This repository contains the data and code used for our master's thesis submission for Data Science Decision Making 2023. The project, conducted in partnership with the United Nations High Commissioner for Refugees (UNHCR), is a prediction task for predicting yearly refugee flows between dyads of countries.
data
: The data folder contains all the data sources that were used for this project, with the exception of UNHCR data, which was shared under discretion. It contains aclean_data.ipynb
file, which is how theraw
data is processed and subsequently moved to theclean
folder.notebooks/models
: This folder contains the three main notebooks that implement refugee outflows and flow predictions, along with helper functions files. It is the key part of the repository.notebooks/trends
: Within this folder all of the Google Trends downloading and pretesting takes place. You will find different notebooks, helper functions files and helper csv files as well. As this was done in different stages, we recommend approaching the folder with caution. Feel free to consult the authors for specific queries if you need to.notebooks/descriptive_analysis
: Some initial descriptive analysis notebooks can be found here.document
: Here you will find the final document of our master's thesis.

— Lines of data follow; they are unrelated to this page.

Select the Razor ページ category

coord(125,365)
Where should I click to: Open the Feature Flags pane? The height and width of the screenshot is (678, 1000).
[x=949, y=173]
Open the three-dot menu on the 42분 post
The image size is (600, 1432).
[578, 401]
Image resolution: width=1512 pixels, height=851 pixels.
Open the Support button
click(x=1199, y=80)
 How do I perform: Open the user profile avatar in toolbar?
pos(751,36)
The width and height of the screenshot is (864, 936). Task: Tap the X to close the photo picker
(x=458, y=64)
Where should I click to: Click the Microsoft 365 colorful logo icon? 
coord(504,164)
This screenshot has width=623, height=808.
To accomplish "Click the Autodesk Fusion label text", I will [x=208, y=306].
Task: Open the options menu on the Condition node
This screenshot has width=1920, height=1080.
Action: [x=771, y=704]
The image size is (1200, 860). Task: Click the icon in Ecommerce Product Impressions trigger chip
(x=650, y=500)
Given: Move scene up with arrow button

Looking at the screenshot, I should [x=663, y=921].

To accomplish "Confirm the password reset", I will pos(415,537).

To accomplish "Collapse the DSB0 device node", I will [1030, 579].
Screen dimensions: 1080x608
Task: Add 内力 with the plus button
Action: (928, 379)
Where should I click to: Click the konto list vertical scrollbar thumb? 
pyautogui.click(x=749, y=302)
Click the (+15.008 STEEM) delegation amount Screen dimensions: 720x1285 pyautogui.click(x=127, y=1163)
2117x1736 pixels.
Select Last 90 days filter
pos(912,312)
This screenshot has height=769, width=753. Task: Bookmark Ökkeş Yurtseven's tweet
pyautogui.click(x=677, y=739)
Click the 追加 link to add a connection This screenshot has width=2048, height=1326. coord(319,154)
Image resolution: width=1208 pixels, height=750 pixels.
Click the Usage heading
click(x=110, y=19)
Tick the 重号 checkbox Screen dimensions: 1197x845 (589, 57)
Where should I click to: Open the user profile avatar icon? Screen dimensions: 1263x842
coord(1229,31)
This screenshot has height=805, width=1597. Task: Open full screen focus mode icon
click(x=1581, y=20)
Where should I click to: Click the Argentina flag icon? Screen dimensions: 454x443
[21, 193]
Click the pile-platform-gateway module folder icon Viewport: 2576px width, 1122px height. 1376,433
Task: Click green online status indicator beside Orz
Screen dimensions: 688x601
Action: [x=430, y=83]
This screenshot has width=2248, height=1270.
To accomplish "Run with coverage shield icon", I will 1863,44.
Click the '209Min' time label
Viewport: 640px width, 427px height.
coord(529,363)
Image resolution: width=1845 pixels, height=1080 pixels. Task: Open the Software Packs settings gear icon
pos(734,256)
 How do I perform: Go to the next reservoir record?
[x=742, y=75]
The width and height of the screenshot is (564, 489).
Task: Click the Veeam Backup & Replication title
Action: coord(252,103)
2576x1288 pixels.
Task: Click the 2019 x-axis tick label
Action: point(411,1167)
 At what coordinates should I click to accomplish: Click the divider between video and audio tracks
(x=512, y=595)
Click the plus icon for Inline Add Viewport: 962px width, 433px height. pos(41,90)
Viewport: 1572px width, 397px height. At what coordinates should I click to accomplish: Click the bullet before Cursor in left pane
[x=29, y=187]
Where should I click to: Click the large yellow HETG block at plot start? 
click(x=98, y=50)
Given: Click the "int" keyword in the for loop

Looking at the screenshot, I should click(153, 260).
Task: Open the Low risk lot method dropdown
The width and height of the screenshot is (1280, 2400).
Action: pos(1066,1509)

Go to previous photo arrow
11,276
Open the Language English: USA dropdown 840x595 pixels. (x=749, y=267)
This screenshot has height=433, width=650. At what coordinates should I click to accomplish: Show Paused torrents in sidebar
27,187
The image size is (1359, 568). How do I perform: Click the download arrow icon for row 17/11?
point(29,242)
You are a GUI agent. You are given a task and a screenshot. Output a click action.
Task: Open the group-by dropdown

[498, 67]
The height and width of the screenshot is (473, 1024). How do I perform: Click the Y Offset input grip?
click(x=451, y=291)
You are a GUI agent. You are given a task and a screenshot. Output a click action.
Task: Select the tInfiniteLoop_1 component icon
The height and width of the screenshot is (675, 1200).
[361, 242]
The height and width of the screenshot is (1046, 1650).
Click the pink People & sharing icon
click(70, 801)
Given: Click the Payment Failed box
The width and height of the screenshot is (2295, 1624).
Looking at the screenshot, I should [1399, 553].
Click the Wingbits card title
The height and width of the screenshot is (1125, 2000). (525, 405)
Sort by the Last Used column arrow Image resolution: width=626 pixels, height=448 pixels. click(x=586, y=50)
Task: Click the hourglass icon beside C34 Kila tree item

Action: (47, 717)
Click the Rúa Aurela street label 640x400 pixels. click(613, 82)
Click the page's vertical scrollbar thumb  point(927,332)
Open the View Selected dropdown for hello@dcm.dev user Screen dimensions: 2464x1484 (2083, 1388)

This study presents a novel forecasting framework for global refugee flows, incorporating non-conventional data sources such as Google Trends, the GDELT project event dataset, conflict forecasts, among others. Our main objective is to generate accurate one-step ahead predictions for the number of new refugee arrivals per country pair. These predictions play a crucial role in facilitating effective humanitarian response and informed infrastructure planning. While existing literature focuses on developed countries, this research develops a comprehensive global model, considering the majority of refugees seeking refuge in neighboring countries. In addition, to overcome challenges with imbalanced and low-frequency data, two strategies are proposed using a rolling window framework: modeling refugee outflows from origin countries (outflow level), and modeling refugee flows between country pairs (dyad level). Our results reveal a significant improvement in prediction accuracy by augmenting traditional variables from UNHCR with high-frequency non-conventional data, with Random Forest and Gradient Boosting as effective regressors.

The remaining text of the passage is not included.